Privilegios de los representantes del consulado

Prior y cónsules eran los ministros que formaban el tribunal mer­cantil, se hallaban a la cabeza y fungían como órgano representativo de la Universidad de Mercaderes; los individuos que ocuparon dichos oficios gozaron de los privilegios correspondientes a las di­ versas funciones que desempeñaban. En la aplicación de la justicia el tribunal mercantil fungía como representante del monarca, por lo que sus miembros detentaban la dignidad que se confería a los “Jueces de su Majestad”. En consecuencia, todos los tribunales, comunidades y personas debían dar al prior y a los cónsules el tratamiento protocolario de “señoría” en los actos oficiales y de jurisdicción. En la ceremonia de recibimiento de los virreyes, por ejemplo, se daba a los representantes del consulado “asiento y tra­tamiento de señoría”. Además, por ser “Jueces de su Majestad”, prior y cónsules no podían ser encarcelados. Los miembros del tribunal mercantil gozaban del privilegio de portar bastón o vara de real justicia, símbolo de la importante función que desempeñaban.
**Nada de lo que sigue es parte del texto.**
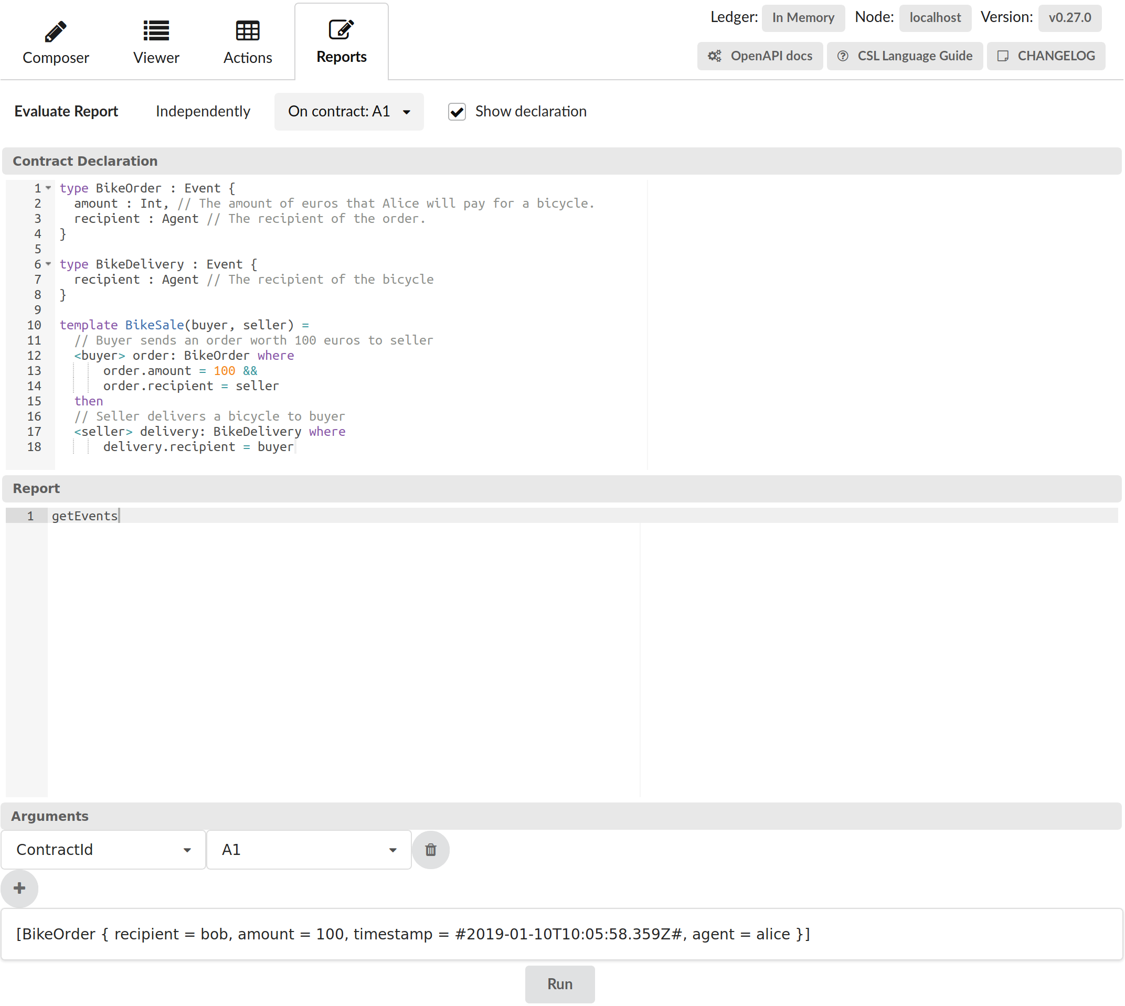Collapse BikeOrder type fold arrow

point(49,188)
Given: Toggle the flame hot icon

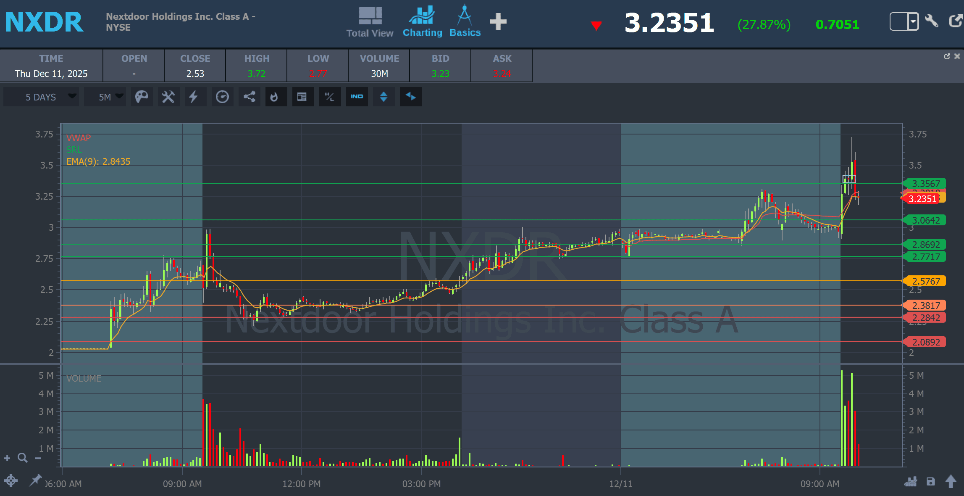Looking at the screenshot, I should tap(274, 97).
Asimismo, estaban facultados para vestir uniformes bordados en oro, cuyo color y divisas correspon­dían a los que usaban los secretarios del monarca. Prior y cónsules, ataviados con sus lujosos uniformes, ocupaban lugares preeminentes en las ceremonias y procesiones que se llevaban a cabo con motivos políticos y religiosos; de este modo ponían de manifiesto la elevada posición que ocupaban en la jerarquía política y social del virreinato. Los representantes de la Universidad de Mercaderes se ubi­caban en los niveles más altos de la sociedad novohispana; gran parte de los mercaderes que ascendieron a la cabeza de la corporación en el siglo XVII se emparentaron con las familias que se ha­llaban en los niveles más encumbrados de la sociedad virreinal, mientras que en el siglo XVIII varios de los miembros más distin­guidos del consulado obtuvieron títulos de nobleza. Entre éstos se destacan Luis Sánchez de Tagle, uno de los principales mercaderes de la Casa de Moneda a fines del siglo XVII y principios del XVIII, así como Antonio de Bassoco, quien se hizo cargo de que se transformara en vía carretera el camino México-Veracruz que se dirigía por Orizaba, en la última década del siglo XVIII y la primera del XIX.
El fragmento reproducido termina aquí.